Les particuliers verront-ils augmenter l’impôt sur les revenus locatifs de biens immobiliers belges ?

La Belgique a été condamnée ce jeudi à une amende de 2 millions d'euros et une astreinte de 7.500 euros par jour, pour ne pas s'être conformée à un arrêt de la Cour de justice de l'Union européenne datant d'avril 2018. Il portait sur l'estimation des revenus locatifs des propriétaires de biens immobiliers.

La Commission européenne avait intenté un recours contre l'État belge en juillet 2019 dans cette affaire. L'exécutif européen avait en effet constaté que la Belgique n'a pas modifié ses règles relatives à l'évaluation des revenus locatifs, dans le sens d'un arrêt de la Cour de justice de l’Union européenne (CJUE) rendu l'année précédente.

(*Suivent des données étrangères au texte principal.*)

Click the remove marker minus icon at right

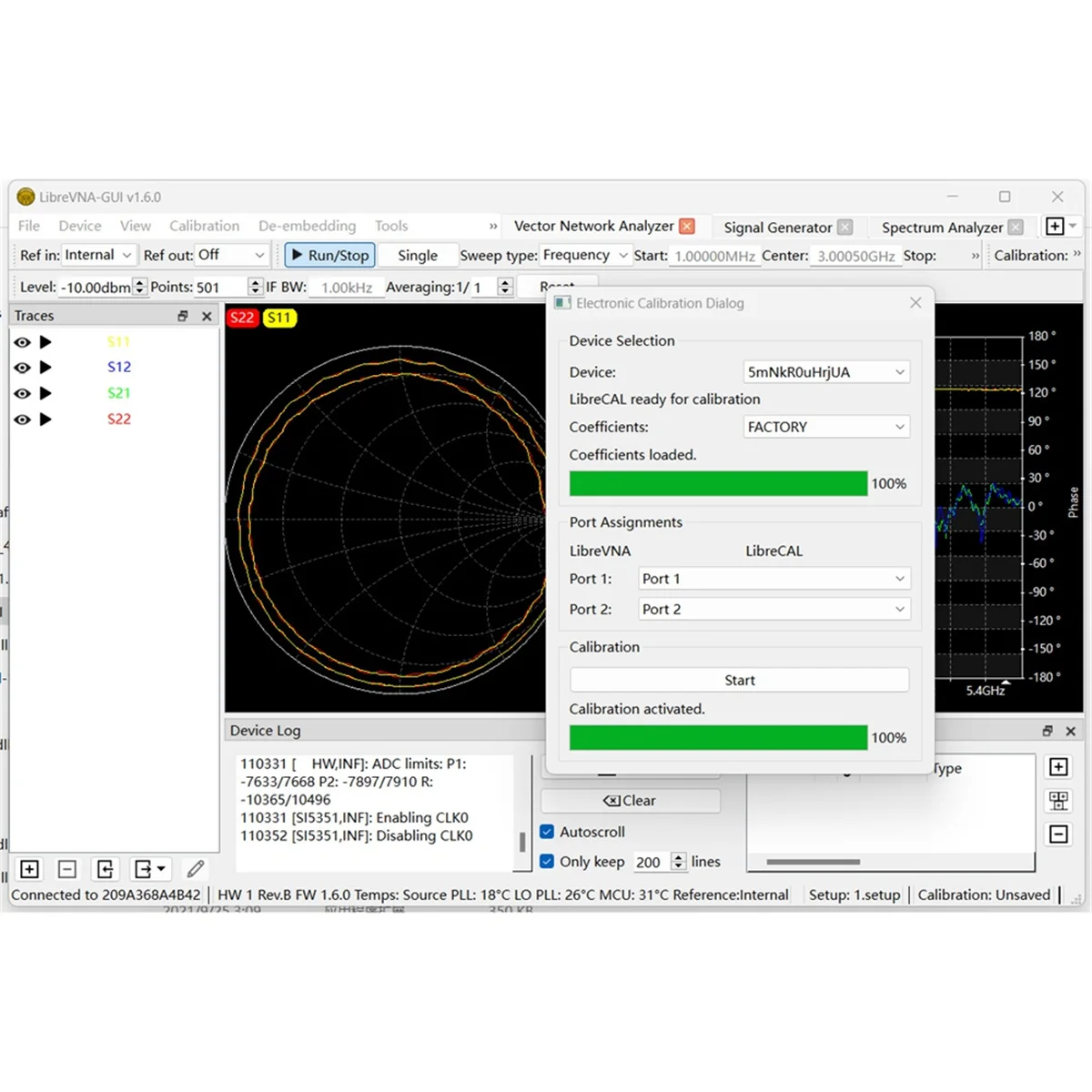point(1058,834)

Cette situation peut se traduire par des différences de traitement fiscal et décourager donc les résidents belges d'acheter des biens immobiliers à l'étranger, estimait la Commission.

Plus précisément, la CJUE avait observé qu'il y avait "traitement inégal" du fait que la base imposable était calculée à partir de la valeur cadastrale du bien en ce qui concerne les biens situés en Belgique, et sur la valeur locative réelle pour des immeubles situés à l'étranger. Cette dernière est généralement bien plus élevée que le revenu cadastral. Du point de vue fiscal, il semble donc plus intéressant d’acheter un bien en Belgique qu’à l’étranger.

La justice européenne a suivi cette semaine les demandes de la Commission, imposant dans un arrêt rendu ce jeudi une amende et une astreinte par jour de non-mise en conformité de la règlementation. "Nous allons nous conformer à l'arrêt", a réagi le nouveau ministre des Finances, Vincent Van Peteghem (photo). "Les autorités ne peuvent gagner la confiance que si elles se conforment elles aussi à leurs obligations, dans les temps. Dès que j'ai pris connaissance du dossier, j'ai chargé mon administration de trouver une solution", affirmait le ministre.

Ce sera abordé dans les prochaines semaines en conseil des ministres, pour apporter de la clarté aux propriétaires de biens immobiliers situés à l'étranger, explique encore le ministre. A l'époque de l'arrêt initial (avril 2018), le ministre des Finances Johan Van Overtveldt avait indiqué qu'il examinerait le texte mais avait d'emblée exclu que la solution passe par une hausse de l'impôt.

Que vont faire les politiques ?

La Cour de justice de l’Union européenne ne stipule pas comment la Belgique doit éliminer cette discrimination. Le pourcentage de Belges qui louent à l’étranger un bien dont ils sont propriétaires ne dépasse pas les 2%. En théorie, le plus facile serait de calculer à l’avenir leur impôt sur leurs revenus locatifs sur base de la valeur cadastrale du bien, comme cela se fait en Belgique. Mais dans la pratique, ce ne sera pas vraiment possible.

Une solution plus réaliste serait donc de calculer l’impôt sur les revenus locatifs de biens immobiliers en Belgique sur base des revenus locatifs réels, comme cela se fait pour les biens à l’étranger. Résultat : un nombre bien plus élevé de Belges le sentiront dans leur porte-monnaie et il ne sera du coup plus réellement intéressant d’investir en Belgique plutôt que dans un autre pays de l’Union européenne. Le gouvernement fédéral devra donc prendre une décision difficile.

Au sein de l’UE, la Belgique est le seul pays qui ne calcule par l’impôt sur base des revenus locatifs réels, du moins pour les particuliers. Pour la location professionnelle, par des entreprises par exemple, les revenus locatifs sont par contre bien calculés sur les revenus réels. C’est aussi le cas lorsqu’un particulier loue son bien immobilier à quelqu’un qui l’utilise à des fins professionnelles.